Items from a pointing dataset
- - - - -

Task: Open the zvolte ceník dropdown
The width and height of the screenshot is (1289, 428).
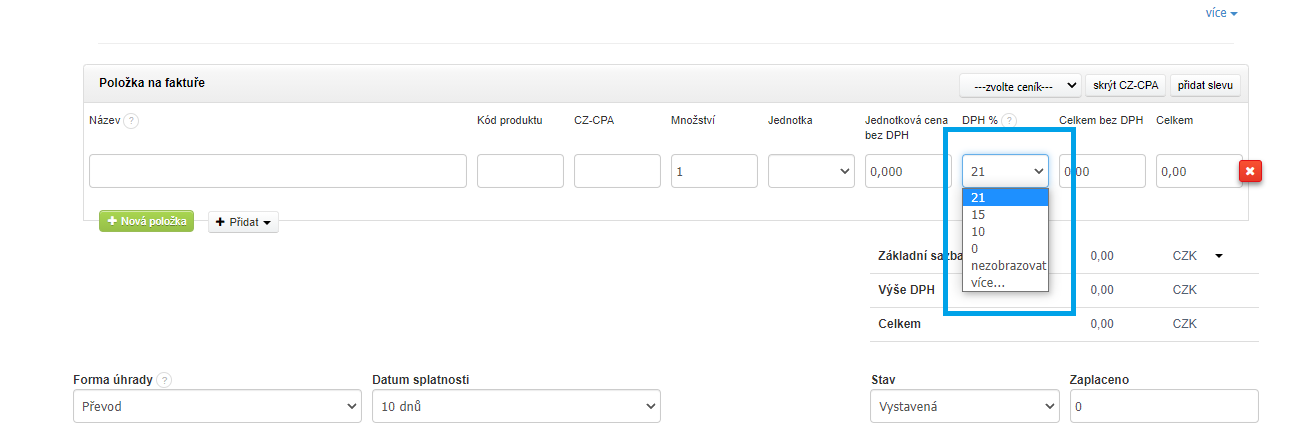Action: pyautogui.click(x=1020, y=86)
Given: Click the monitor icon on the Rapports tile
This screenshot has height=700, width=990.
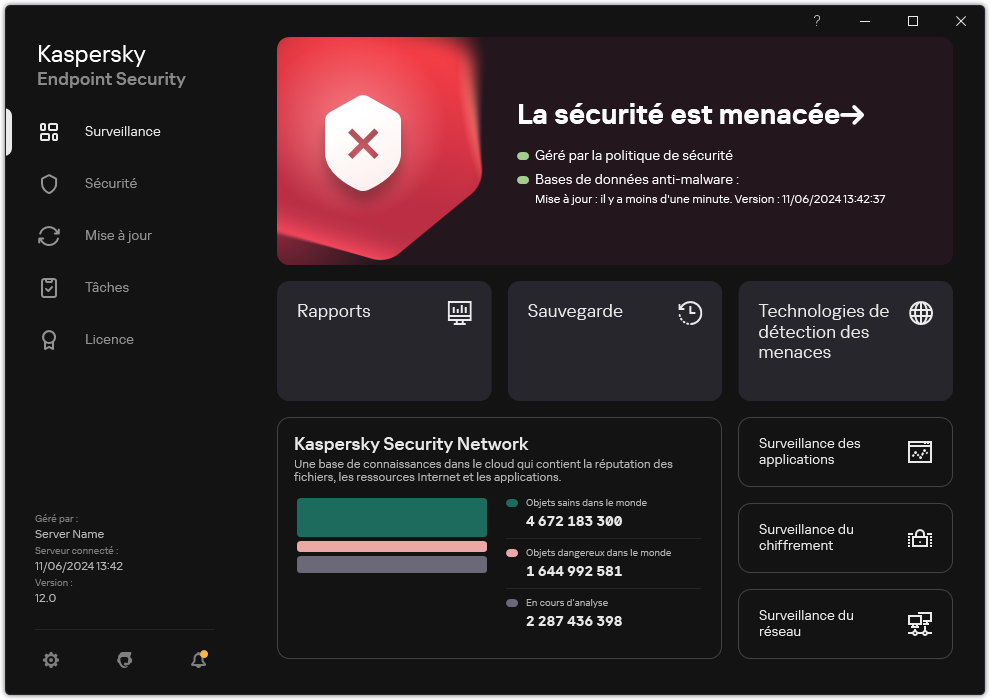Looking at the screenshot, I should tap(459, 313).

- - - - -

→ **Exercise objective**:
Could you express the items from the line containing "Given: Click the" through the end of the items as a two-column CSV with the columns instruction and location? Give one row per item, put its text and its answer each in a single quoted field with line breaks replaced by spaces, and leave out the pictures.

→ **Finished task**:
instruction,location
"Given: Click the monitor icon on the Rapports tile This screenshot has height=700, width=990.","Looking at the screenshot, I should tap(459, 313)."